A small operator dashboard pays back faster than most teams expect. The minimum useful view is two tiles per module: "runs in the last 24 hours" with a green/red status count, and "average duration" with a sparkline. Beyond that, a table of the last 20 runs with click-through to the error message handles 90% of operator interactions. Build it as a Supabase view or a small Next.js dashboard route protected by your existing auth — do not invest in a generic dashboarding tool until the agency reasons demand it.
A CRM mirror in Postgres is the lowest-cost path to AI-augmented analytics and reporting.
The pipeline this tutorial walks through is intentionally small — two modules, one direction, a fifteen-minute cadence — but every decision in it is the one we make on real client engagements.

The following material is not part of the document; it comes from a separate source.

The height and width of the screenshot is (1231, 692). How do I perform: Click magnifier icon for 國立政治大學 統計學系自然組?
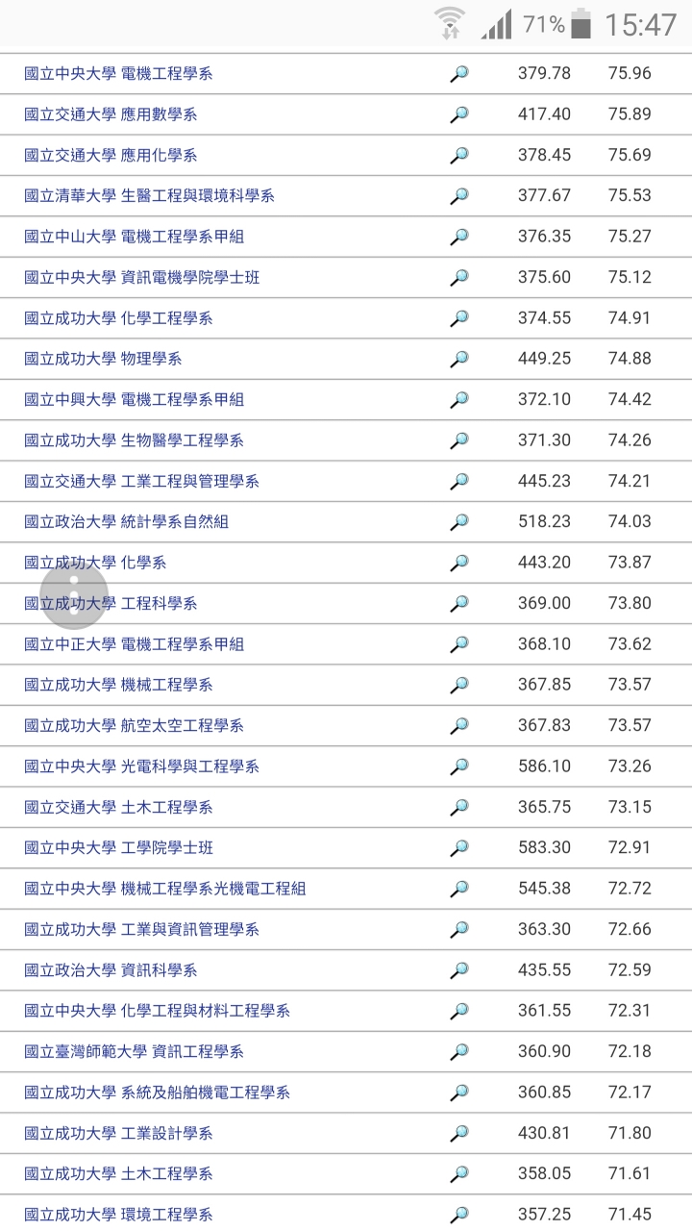pyautogui.click(x=459, y=522)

The COQL watermark with an overlap window, the snake_case mapping at ingestion, the upsert with a modified-time guard, the run-id token threaded through every mutation, the lock table that serialises cron invocations: each pattern is the one that fails the worst when replaced with something simpler.

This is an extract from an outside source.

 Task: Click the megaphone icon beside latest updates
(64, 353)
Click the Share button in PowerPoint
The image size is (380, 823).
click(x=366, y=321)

What it unlocks is the part that matters. Once the mirror is live, analytics over CRM data costs near-zero — every Postgres feature is yours, every BI tool joins against it, every dashboard query measures in milliseconds instead of seconds. RAG over CRM history becomes a normal pgvector query. Custom dashboards stop being quarterly engineering projects and start being weekend features. AI scoring, lead enrichment, summary generation all become routine because the data is right there in the same database your application already reads.
Next steps once the Leads and Deals pipeline is steady: add a second pair of modules (Contacts and Accounts is the usual second wave), layer a webhook trigger on top for near-real-time updates on hot records, and start building the AI features the mirror was always there to enable. The pattern compounds — every additional module gets cheaper to add because the auth, locking, runs table, and alerting are already paid for.